Carol Horton is a familiar name in the yoga blogosphere. She is also one of the strongest voices in the North American yoga community, offering a balanced, thoughtful, opinionated and informed perspective on all things yoga. I had the pleasure of collaborating with Carol on 21st Century Yoga, and her work has influenced and inspired IAYB in countless ways.
Her new book, Yoga Ph.D.: Integrating the Life of the Mind and the Wisdom of the Body, is a synthesis of her research, writing and personal experience. It’s also essential reading for anyone who has thought about the complexities of modern yoga and wondered what they have to do with their yoga practice.
I have three copies of Yoga Ph.D. to give away to lucky readers. To enter, simply answer the following question in the comment section below*: What is yoga to you? Leave your comment by 5pm EST, Tuesday, January 15. The three winners will be drawn at random.

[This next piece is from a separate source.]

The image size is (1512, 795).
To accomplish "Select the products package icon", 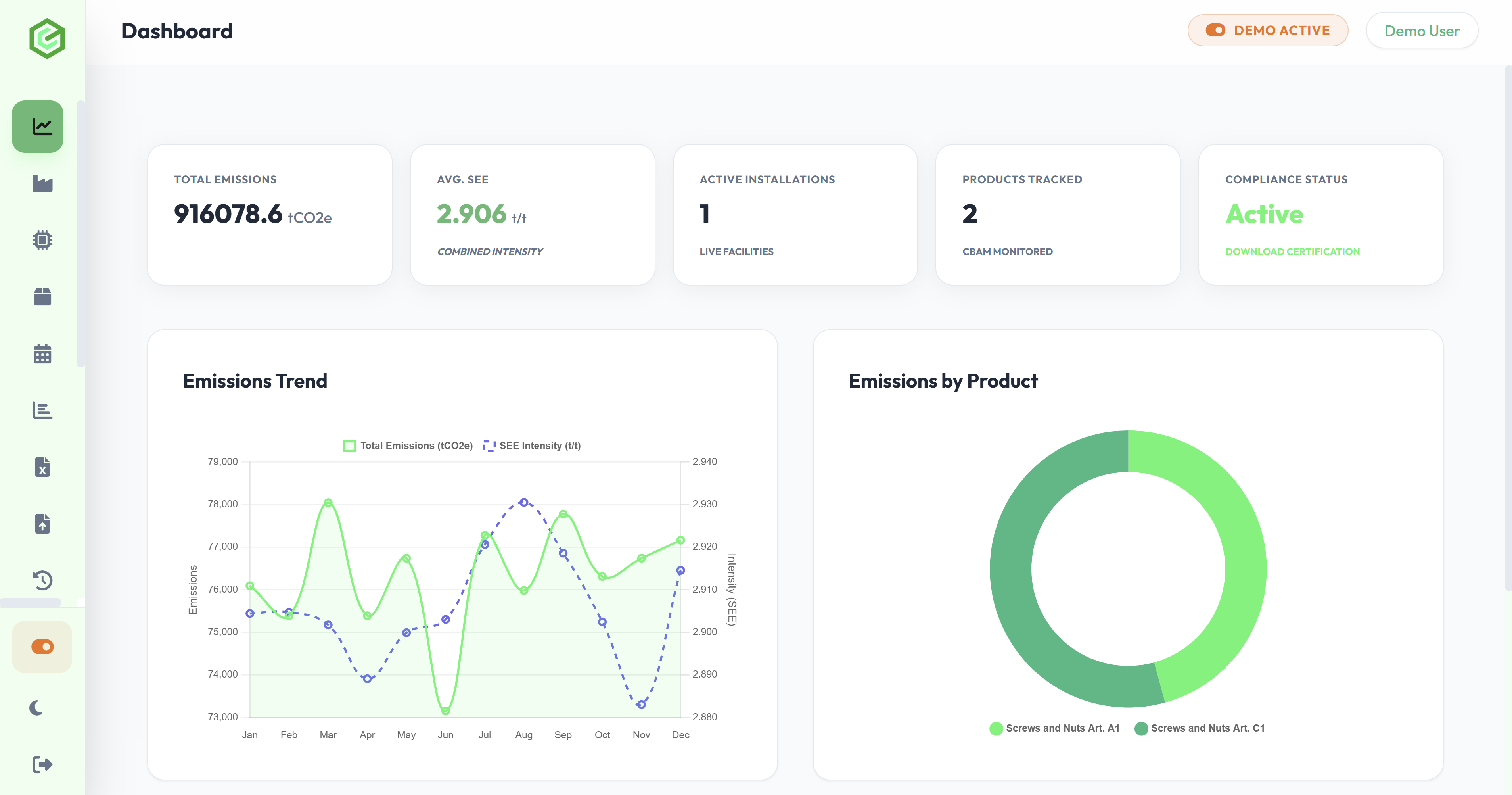I will (x=44, y=296).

This is the official description of Yoga Ph.D:
Yoga Ph.D. explores contemporary yoga from the unique perspective of a political science professor-turned-yoga teacher. Like most Americans, Carol Horton started studying yoga in search of nothing more than stretching and stress relief. Over time, however, yoga revealed itself to be a powerful yet subtle tool for exploring her body, mind, and the connections between them in ways she’d never previously imagined possible. This caused her to wonder: What is yoga, really? Where did it come from? Why has it become so popular? And what does it offer us, as individuals and a society?
In Yoga Ph.D., Carol integrates her diverse experiences as yoga practitioner and social scientist to provide provocative answers to these questions. Contemporary yoga, she notes, is a paradoxically multidimensional practice, pursued for everything from physical fitness to spiritual transformation – simultaneously commercial and mystical, recreational and therapeutic, scientific and esoteric. To make sense of such incongruities, Carol synthesizes personal reflections on her own practice with a research-based analysis of yoga as a sociocultural phenomenon. The result is a book that breaks new ground by offering a sympathetic yet critical analysis of the promise and pitfalls of American yoga.